Deux tarifs étaient proposés : 38.50 $ pour le tour classique, et 100 $ pour la version VIP sur le nouveau site officiel de Paisley Park.

Coup de théâtre à moins d’une semaine de l’inauguration : Le conseil municipal de Chanhassen  refuse que le studio soit transformé en musée, pour diverses raisons dont les nuisances possibles pour le voisinage. L’ouverture est donc repoussée. Les nouveaux gestionnaires  du lieu (qui s’occupent aussi de Graceland) s’affolent un peu, et parviennent à conserver les dates du 6, 8 et 14 octobre, auxquelles les possesseurs de tickets pour les autres jours peuvent tenter de se greffer. Le changement de places est chaotique, et alors que nous avions tout programmé pour le 10, nous voilà télescopé au 8, à 20h40, soit le jour de notre arrivée. Les gestionnaires et la mairie de Chanhassen sont toujours en cours pour obtenir les autorisations et aménagements nécessaires. Une nouvelle autorisation de 12 jours (jusqu’au 24 octobre) vient d’être donnée. Les dates seront annoncées et les billets mis en vente sur www.officialpaisleypark.com.

Get On The Bus

Alors que Prince ne semblait pas particulièrement gêner ses voisins, voilà que tout ce qui tourne autour de Paisley Park depuis avril 2016 pose problème. D’abord l’ensemble des témoignages laissés par les fans sur la grille autour de la propriété a été retiré, et il n’est plus permis de déposer quoi que ce soit ou de s’arrêter. De plus pour éviter que trop de voitures ne circulent et se garent partout, il est demandé aux visiteurs d’aller sur le parking du « Chanhassen dinner theater», à l’endroit où Prince nous avait emmené au cinéma voir Minority Report un soir de Celebration. Un shuttle est affrété pour gérer la suite de l’acheminement des curieux.

Nous voilà donc, un peu en avance, montant dans le bus de 19H30 pour une visite prévue à 20H40. Nous verrons sur place si nous devons attendre ou pas. A l’intérieur du véhicule, 2 couples nous accompagnent, et nous voici tous les 6 en route vers ce qui suscite aujourd’hui bien des discussions.

Une organisation chaotique

Après moins de 10 minutes de route, nous arrivons en pleine nuit devant le bâtiment blanc à peine éclairé de quelques spots violets. Les visiteurs précédents font des selfies, et quelques photos. Les seules autorisées par la sécurité.

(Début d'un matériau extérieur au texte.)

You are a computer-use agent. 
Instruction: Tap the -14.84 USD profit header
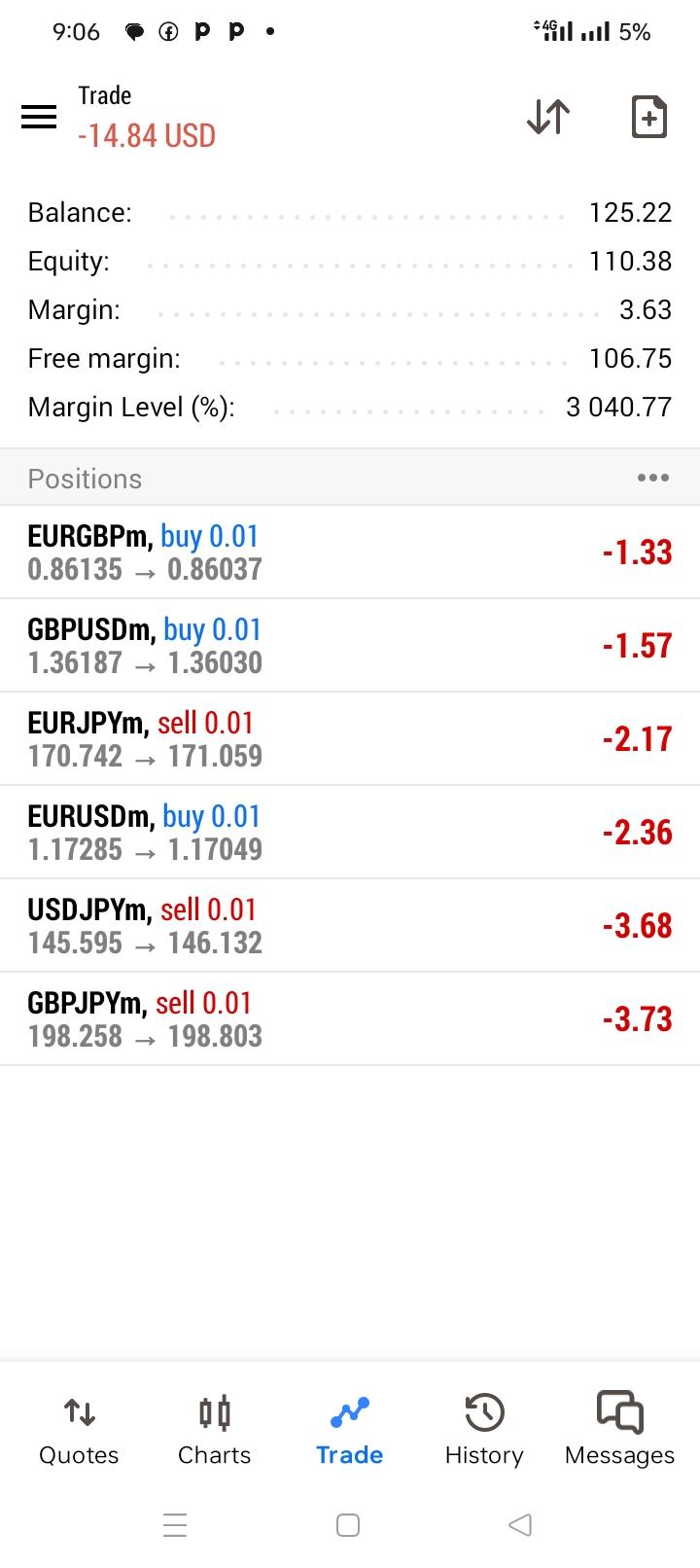pyautogui.click(x=147, y=135)
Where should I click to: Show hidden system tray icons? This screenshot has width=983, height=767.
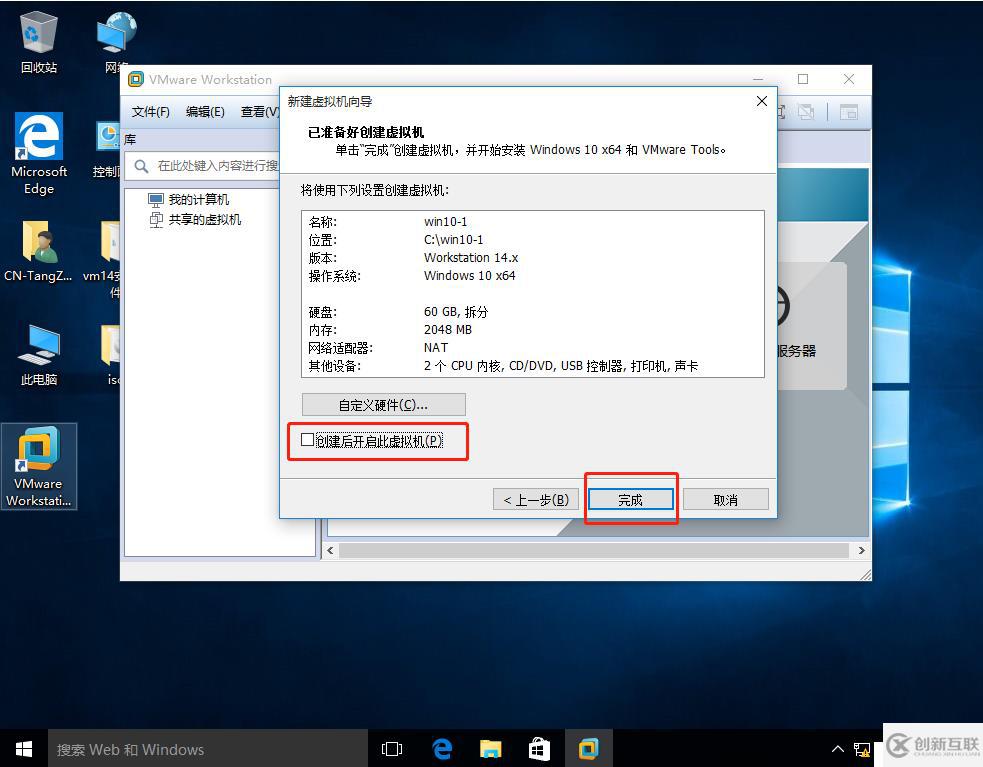pyautogui.click(x=838, y=749)
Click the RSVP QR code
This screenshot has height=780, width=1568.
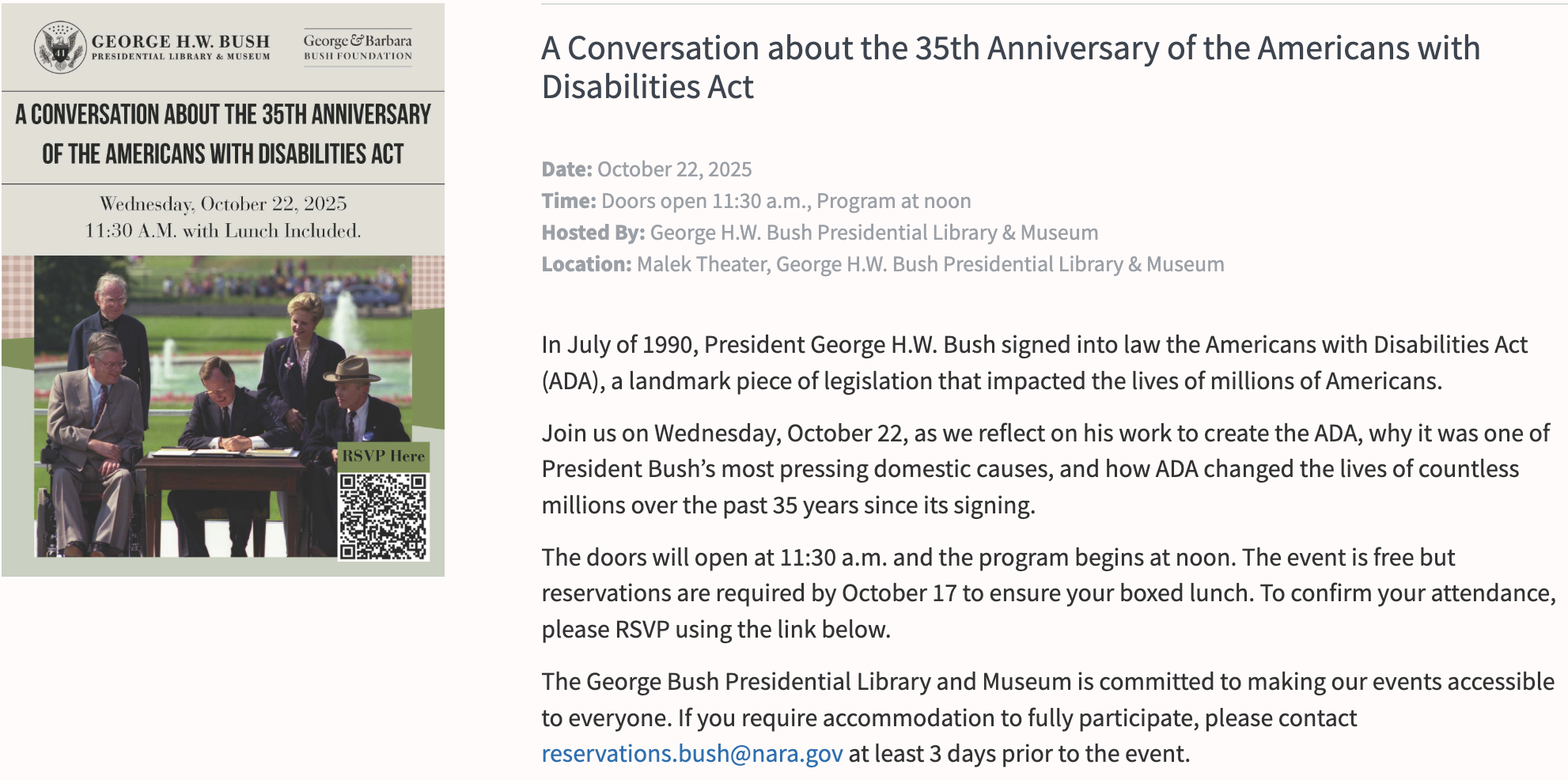point(384,516)
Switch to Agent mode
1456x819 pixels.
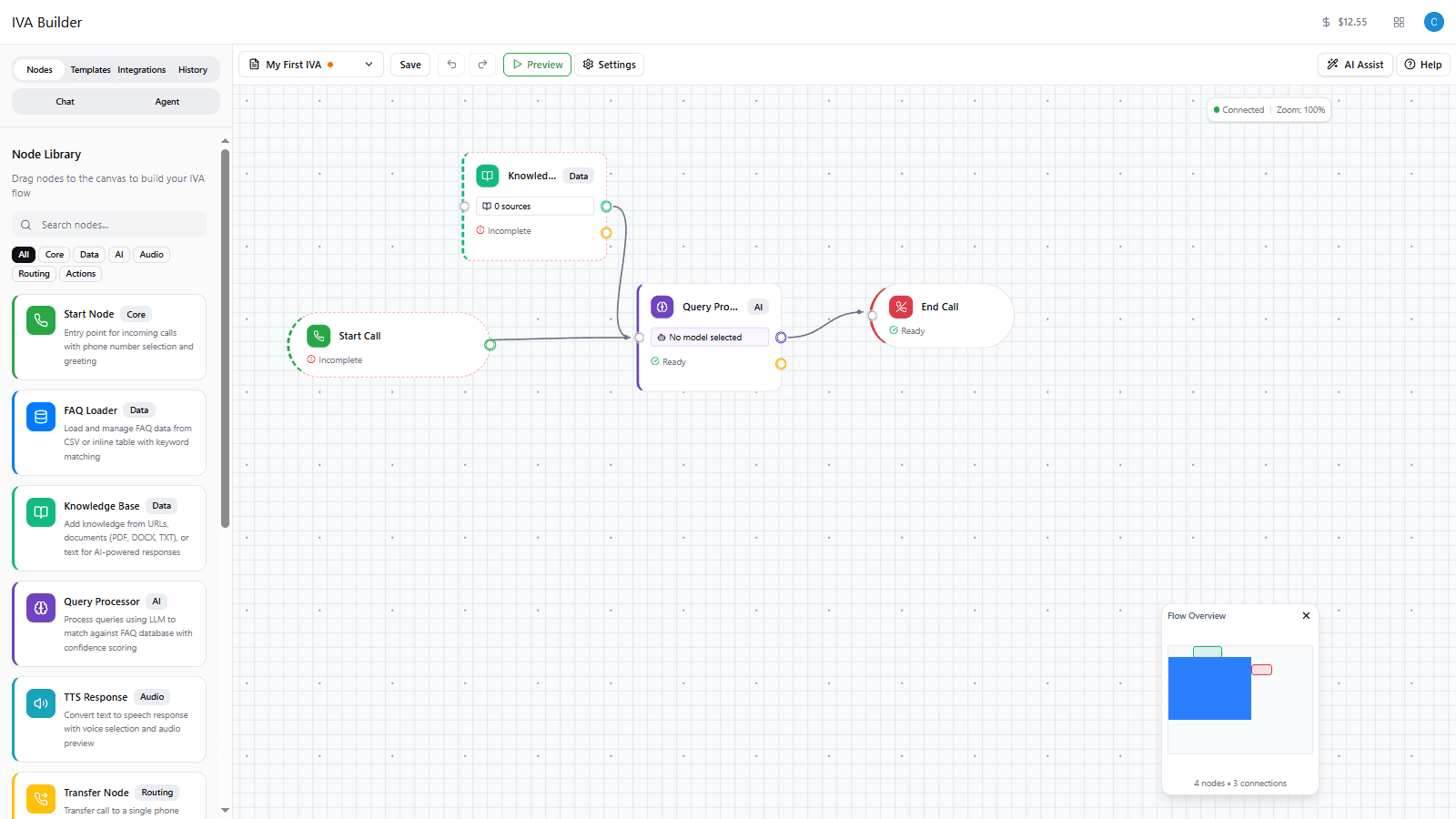pos(167,101)
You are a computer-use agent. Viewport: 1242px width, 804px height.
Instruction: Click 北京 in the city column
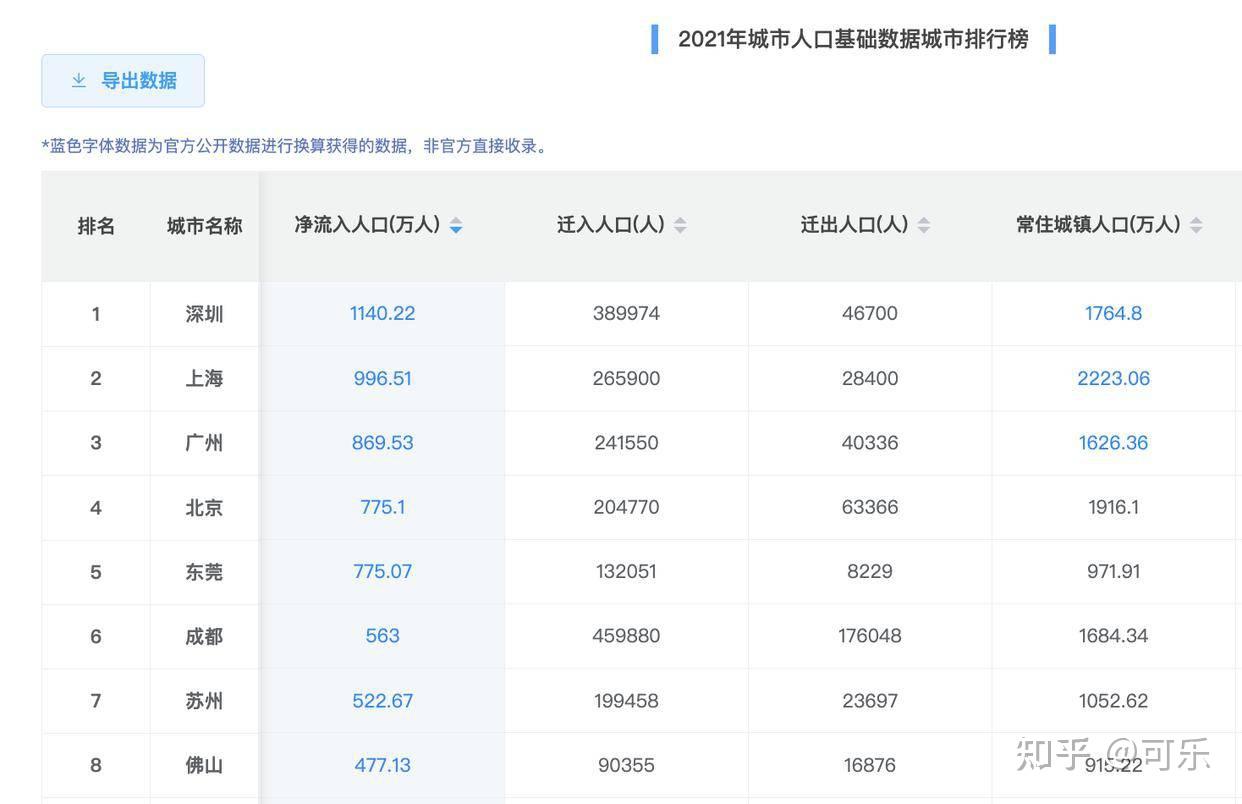coord(204,507)
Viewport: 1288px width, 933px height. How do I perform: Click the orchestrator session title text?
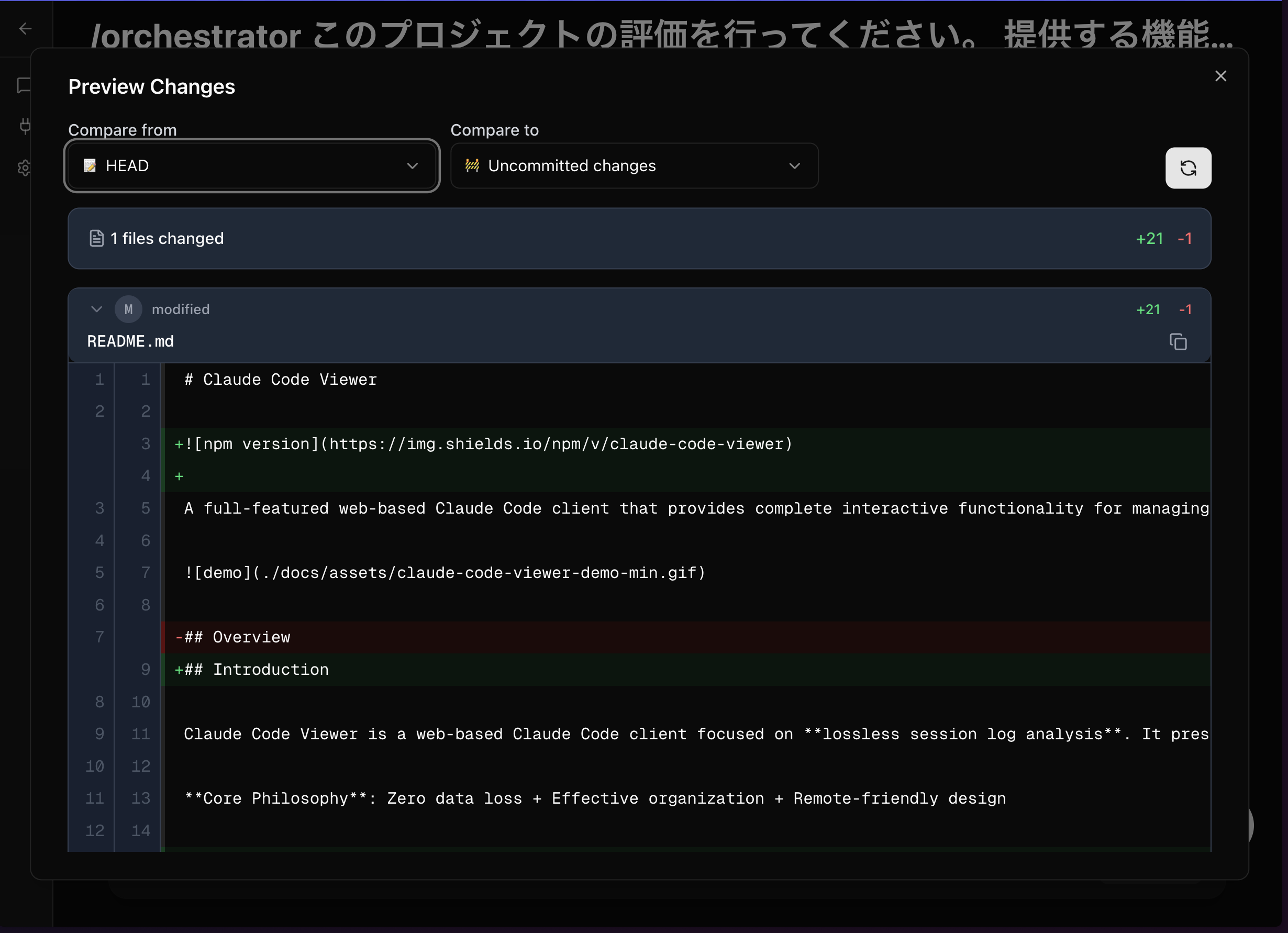(x=661, y=35)

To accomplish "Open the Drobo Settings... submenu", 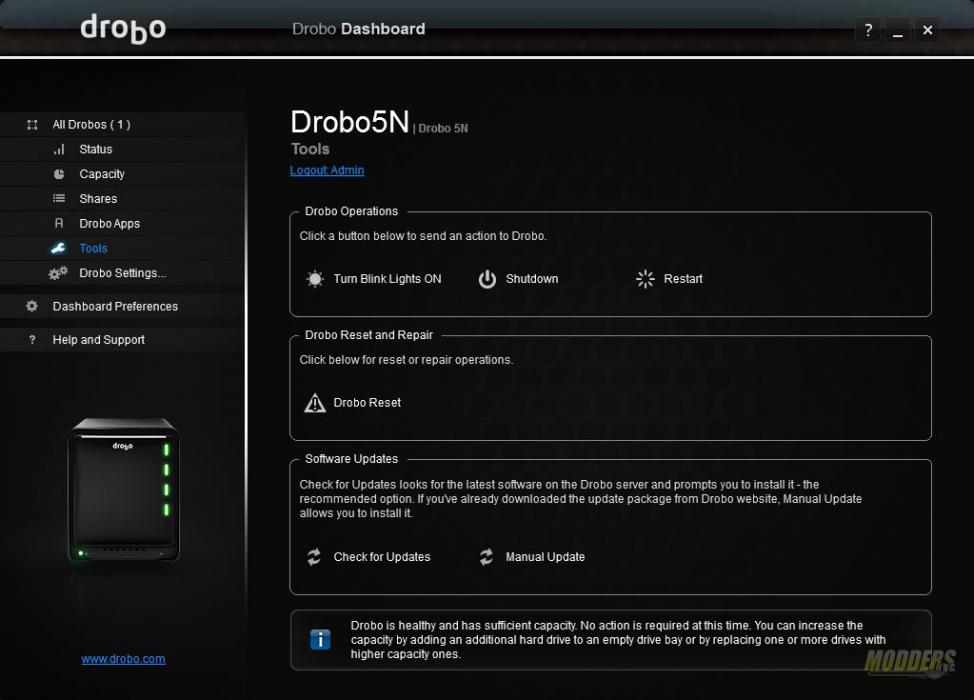I will 122,272.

Comme il fait froid nous nous rapprochons de l’entrée où nous restons un instant dans le Sas, avec des membres du staff. Ils demandent aux VIP de se mettre à gauche, et aux « Regulars» de rester à droite. On scanne nos tickets sans nous demander à quelle heure nous sommes programmés. En gros si un groupe de 15 est formé, il part avec un des guides, et cela toutes les 10 minutes. On entre dans le hall, juste devant l’escalier et le regard de Prince. Nos smartphones sont placés dans des pochettes scellées, afin qu’ils restent sur nous mais inaccessibles. On nous demande si nous avons une clé usb ou si nous voulons en acheter une (10 dollars hors taxe pour 1 giga). Et nous voilà prêt pour suivre Ann qui s’occupera de nous aujourd’hui.atrium

L’ambiance est détendue. Tout le monde est gentil et bienveillant. Mais on sent que c’est nouveau, un peu la pagaille, et totalement improvisé malgré tout. Il s’agit seulement du deuxième jour d’ouverture, soyons indulgent…. Pour le moment.

Let the tour begin

On débute par le petit passage vers l’atrium où un guide attitré a cette zone explique l’ouverture de Paisley Park, le sens de son nom, et le choix esthétique de cette partie du lieu, avec le regard de Prince qui signifie qu’ici il voit tout.

atrium-2

Au mur, on peut lire une lettre de condoléances signée du couple présidentiel Obama.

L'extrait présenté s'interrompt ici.